It is a methedrine compound of pop pastiche, offhand high tech, and dazzling televisual parody, formed with surreal juxtapositions and grammarless monologues and flash-cut editing, and framed with a relentless irony designed to make its frantic tone seem irreverent instead of repellent.
This is the innermost secret of the epic. Before the arrival of the Gods, everything was wildly italicized. This was the time of the so-called “Spring Break." There were only phenomena and vaguely defined personages, and there was really no discernible distinction between phenomena and personages. There were no "Gods” per se, no dramatis personae, there was only an undifferentiated, unidimensional T.S.F.N.—only the infinitely recursive story and its infinitely droning loops, varying infinitesimally with each iteration. But once the Gods arrived and got off the bus, they insisted on being boldfaced signifiers. The whole epic is about the war on the part of T.S.F.N. to vanquish the boldfaced signifiers and reestablish the "golden age" when things happened without any discernible context; when there were no recognizable patterns; when it was all incoherent; when isolated, disjointed events would take place only to be engulfed by an opaque black void, their relative meaning, their significance, annulled by the eons of entropic silence that estranged one form from the next...Replace "eons of entropic silence" with "the way this book is written" and you've pretty much got it. Leyner is vanquishing sense and sensibility in an orgy of self-contradiction. Leading you to think there is meaning and then snatching it away in an impossible attempt to recreate meaninglessness meaning. So, there you have it.

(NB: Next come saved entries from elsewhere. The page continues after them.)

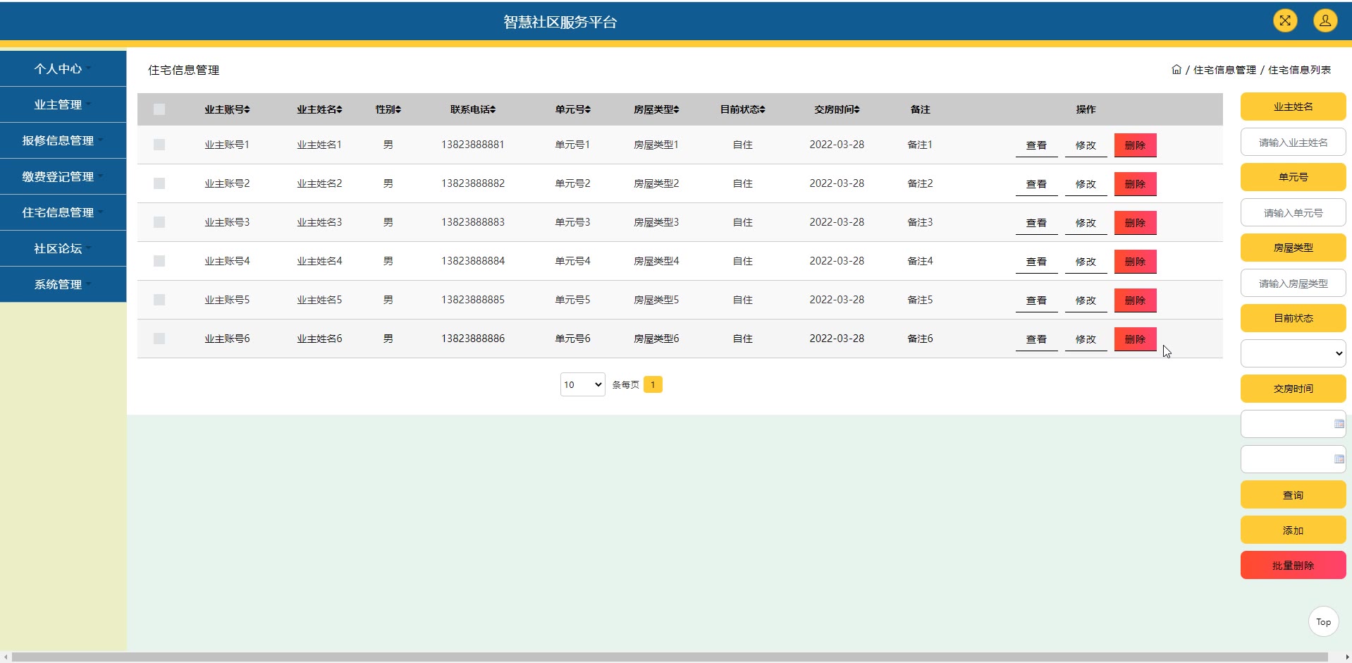Check the row checkbox for 业主账号1
This screenshot has height=663, width=1352.
tap(159, 145)
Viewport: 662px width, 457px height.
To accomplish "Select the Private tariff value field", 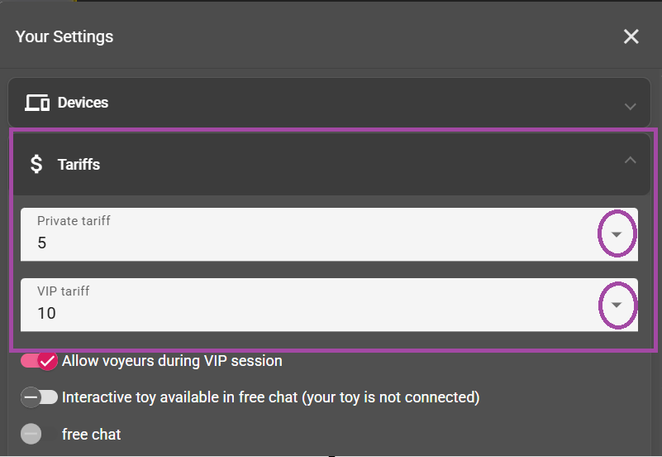I will point(329,234).
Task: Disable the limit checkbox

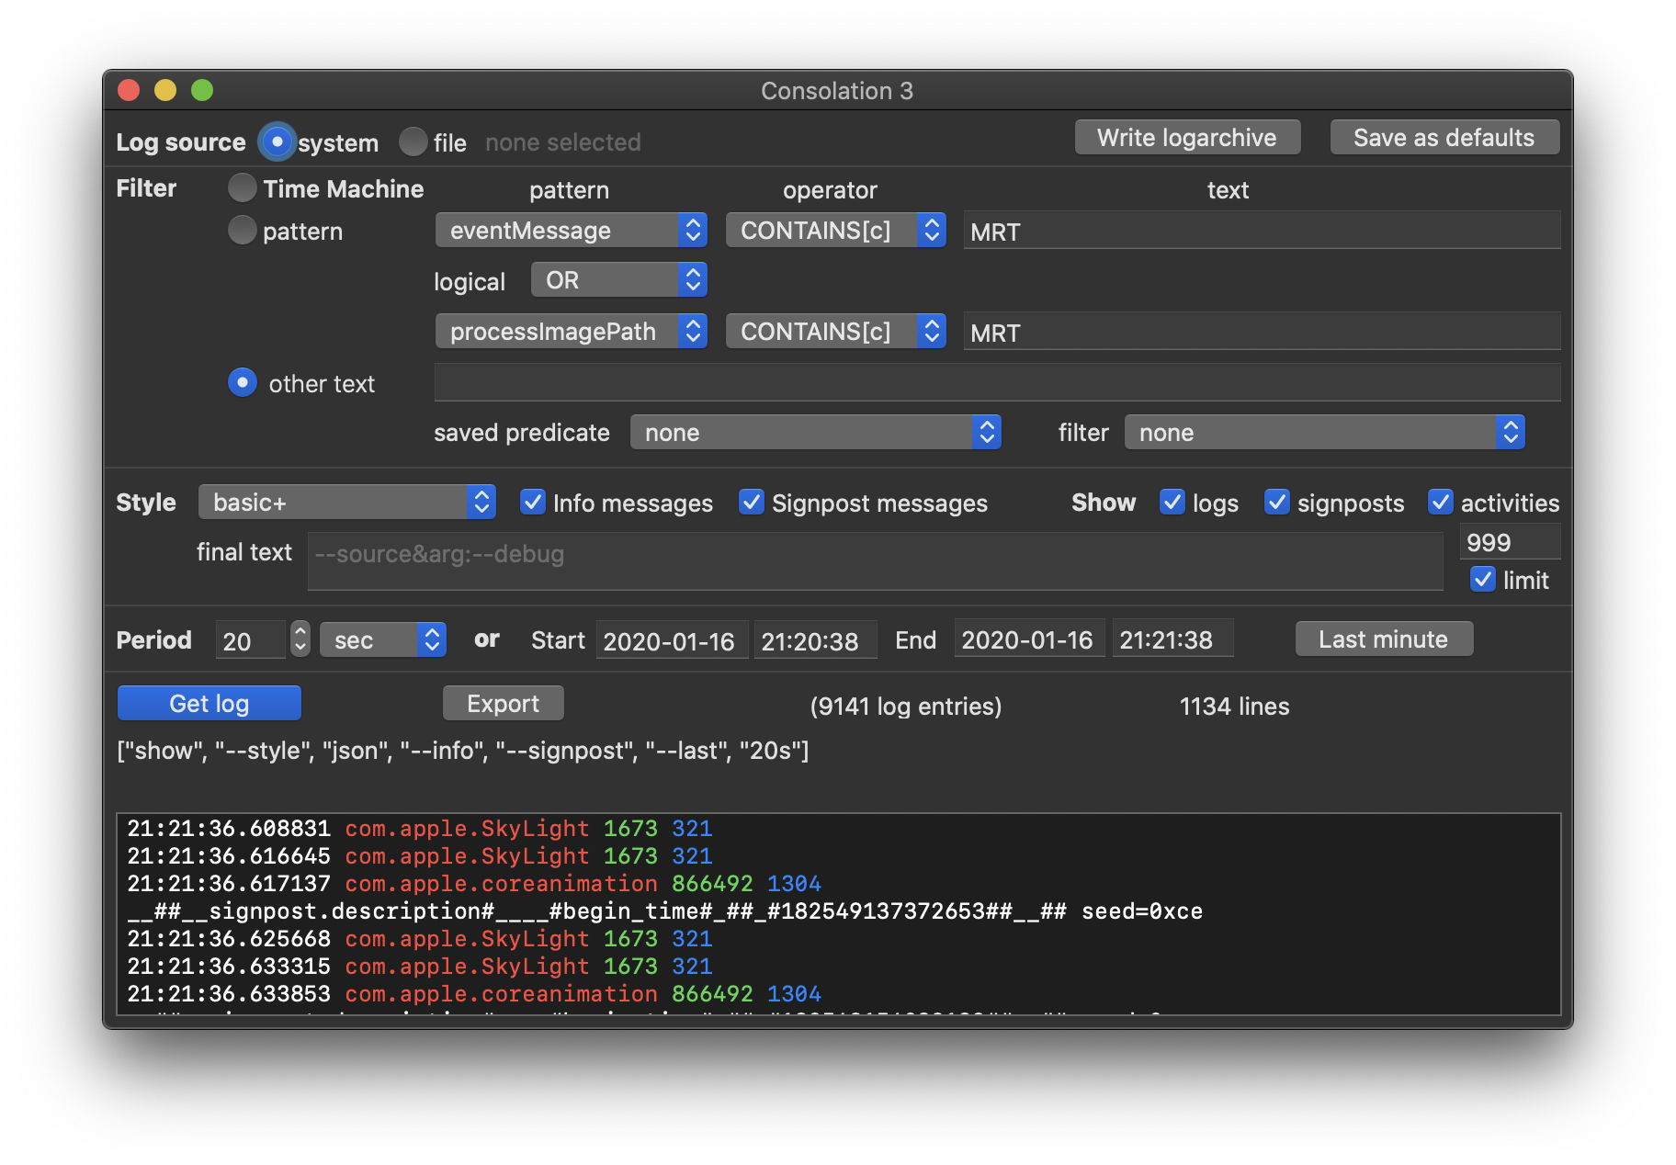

Is there any-thaaaang good inside of you
If there is, I really wanna know-woh-oh-oh-oh --
Is there any-thaaaang good inside of you
If there is, I really wanna know, really wanna know . . .
And because they were omniscient and so tight knit,
they could be very adolescent and pretentious in the way they
flaunted their superiority. It wouldn't be unusual for a God to use
Ningdu Chinese, Etruscan, Ket (a moribund language spoken by just
five hundred people in central Siberia), Mexican Mafia prison code,
Klingon, dolphin echolocation clicks, ant pheromones, and honeybee
dance steps-all in one sentence. It's the kind of thing where
you'd be like, was that really necessary?
I'n not necessarily opposed to nonsense. Hell, I love Alfred Jarry and Ring Lardner. One of my favorite novels from last year was Nicholson Baker's House of Holes. But there's a trick to making nonsense palatable and Leyner doesn't have it.